Hashnode was apparently serving my blog from Vercel, but the DNS path from where I’m from, Nigeria, to that Vercel edge location was basically trash. I mean, it somehow wasn’t working. So even when I’d curl https://blog.theolujay.dev, it would just stall and nothing would happen. Perhaps it was my ISP, but I figured that whatever traffic route it was taking wasn’t cutting it. The VPN “fixed” it because, you know, it teleported my traffic to a different location, which was usually the US, where Vercel’s edge was fine.
I surely couldn’t write to Hashnode or my ISP to move the world for me, just because I was starting to write again. Down the hole I began to dig to find answers, I realized that Cloudflare is perfectly positioned for this type of problem. And that’s how I started to read and learn more about them and this whole “Connectivity Cloud” concept. Prior to this situation of mine, I had already been inspired by their explanation of the Cloudflare outage on November 18, 2025.

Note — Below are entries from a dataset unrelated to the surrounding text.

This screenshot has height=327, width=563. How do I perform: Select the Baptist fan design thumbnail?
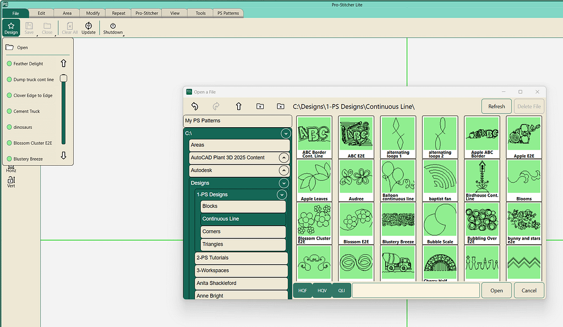440,181
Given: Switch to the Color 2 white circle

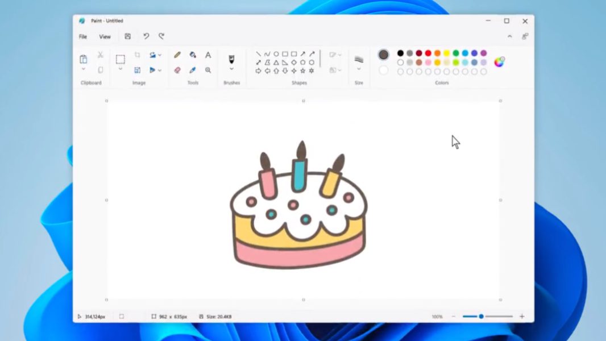Looking at the screenshot, I should 384,70.
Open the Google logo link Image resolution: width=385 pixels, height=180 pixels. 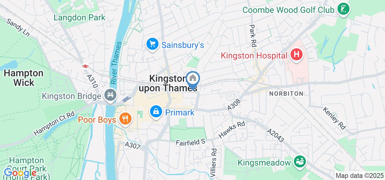[20, 173]
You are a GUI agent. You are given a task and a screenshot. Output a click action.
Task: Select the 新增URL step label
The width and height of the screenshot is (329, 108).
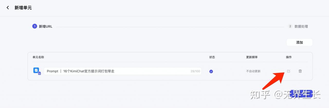45,26
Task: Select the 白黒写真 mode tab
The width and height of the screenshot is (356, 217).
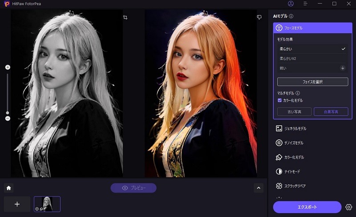Action: pos(331,112)
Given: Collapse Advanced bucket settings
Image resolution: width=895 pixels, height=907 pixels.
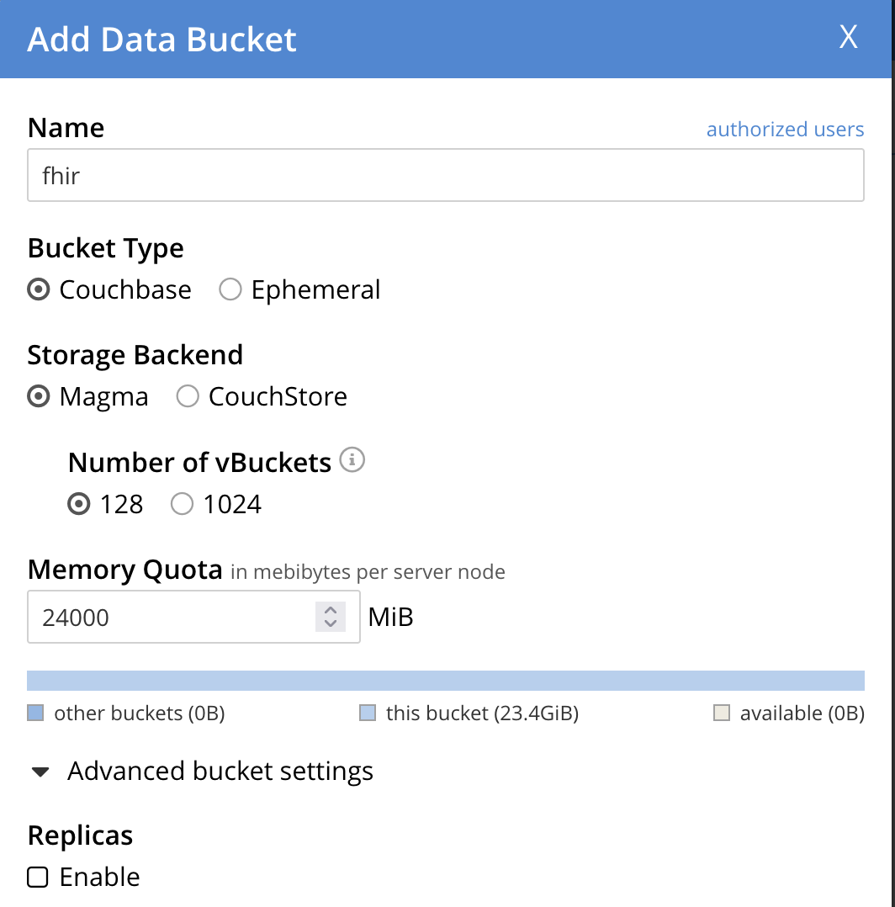Looking at the screenshot, I should pos(40,772).
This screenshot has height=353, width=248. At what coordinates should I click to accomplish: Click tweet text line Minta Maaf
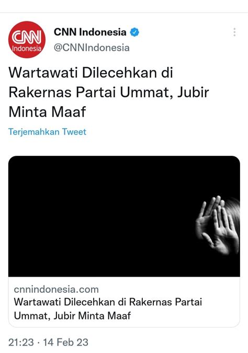point(47,112)
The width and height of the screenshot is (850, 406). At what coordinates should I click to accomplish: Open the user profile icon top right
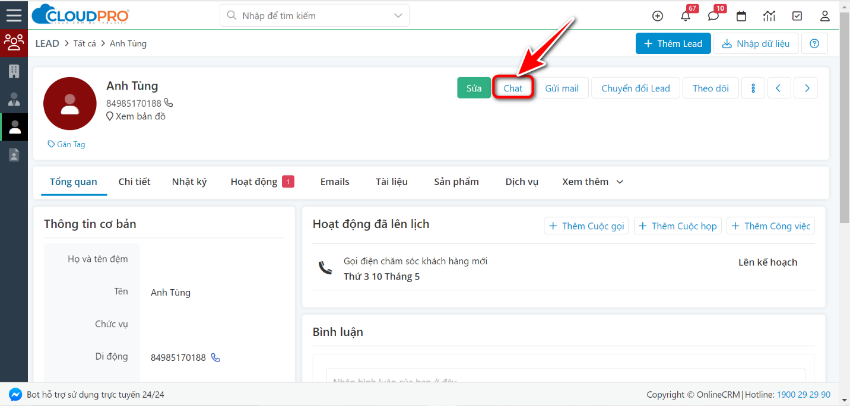[824, 16]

Namecheap is my domain registrar. I was using their DNS system, which wasn’t helping me out. I signed up on Cloudflare, got new nameservers from them, and added them to my domain settings on Namecheap. After it took a while to activate, my blog was now accessible without VPN. It really was as easy as that.
In other words, DNS queries for my domain now hit Cloudflare’s Anycast network (a nearby data center) and pull content from Hashnode/Vercel over their network. And then my stuff is accessible from Cloudflare’s edge. So apparently, Hashnode wasn’t the problem. It was a routing failure between where I am and their infrastructure.